Patrick L. Hays, Jr., of The Hays Law Firm, LLC, Greenville, for appellee.

HANSON, Judge.

Alvin Darby appeals from a judgment of the Butler Circuit Court that, among other things, declared Willie Earl Presley ("Presley") to be the sole owner of an eight-acre tract of land located in Butler County ("the property"). We reverse and remand.

The property was deeded to Martha Jane Presley in 1907. Many years thereafter, Martha Jane died intestate and without issue or a surviving spouse. Martha Jane had at least two siblings, Mary Darby and Dave Wallace.1 After Martha Jane died, Mary Darby's son, Jerry Darby, began paying the annual property taxes on the property. After Jerry Darby died, two of his sons, Alvin Darby and George Darby, continued to pay the property taxes and generally looked after the property. The parties agree, however, that the property is "heir property," meaning that the property is owned by the heirs of Martha Jane -- presumably, in this case, the children of Martha Jane's siblings and/or their descendants -- as tenants in common. See § 35-6A-2(5), Ala. Code 1975 (defining "heirs property"), a part of the Alabama Uniform Partition of Heirs Property Act, § 35-6A-1 et seq., Ala. Code 1975. The parties admit that they cannot identify all the potential cotenants of the property, including their number and respective ownership interests. Nevertheless, the record indicates that there are "a lot" of "heirs" of Martha Jane owning fractional interests in the property that were not joined as parties to the action.2

Sometime around the year 2000, George Darby purported to give Presley permission to place a mobile home on the property. Afterward, Presley cleared approximately one acre of the property, established utility service for the property, had a septic system installed on the property, prepared a pad for the mobile home, installed a driveway approaching the mobile home, and planted a garden on the property. Presley did not sign a lease and was not asked to pay rent, although George claims that he had asked Presley, in lieu of paying rent, to pay the annual property taxes, which Presley did not do except for the years 2016, 2017, and 2018. At the time of the trial in this case, Presley had lived on the property for approximately 19 years.

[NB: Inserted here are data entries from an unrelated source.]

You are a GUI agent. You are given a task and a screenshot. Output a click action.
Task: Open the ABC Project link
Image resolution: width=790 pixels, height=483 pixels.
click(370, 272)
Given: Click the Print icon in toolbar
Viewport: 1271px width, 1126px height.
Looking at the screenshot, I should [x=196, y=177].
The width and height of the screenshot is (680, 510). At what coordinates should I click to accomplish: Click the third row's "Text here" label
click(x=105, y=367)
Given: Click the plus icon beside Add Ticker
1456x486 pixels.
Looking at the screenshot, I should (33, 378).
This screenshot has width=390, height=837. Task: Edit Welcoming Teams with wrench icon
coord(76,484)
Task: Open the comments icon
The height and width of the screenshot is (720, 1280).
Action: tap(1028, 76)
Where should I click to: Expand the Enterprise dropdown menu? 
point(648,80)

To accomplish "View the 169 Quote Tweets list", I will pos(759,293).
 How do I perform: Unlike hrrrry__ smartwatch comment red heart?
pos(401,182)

Alvin and George stopped paying taxes on the property in approximately 2013. On May 29, 2014, Alvin acquired a tax deed to the property at a public tax sale after paying the sum of $99.35. Presley stated that, in 2015, he had asked George about purchasing two acres of the property but had learned that Alvin and George did not own the property outright. Presley stated that George had told him at that time that Alvin had been attempting to resolve the title issues with regard to the property and had said that Alvin and George would sell Presley a portion of the property once a clear title was obtained.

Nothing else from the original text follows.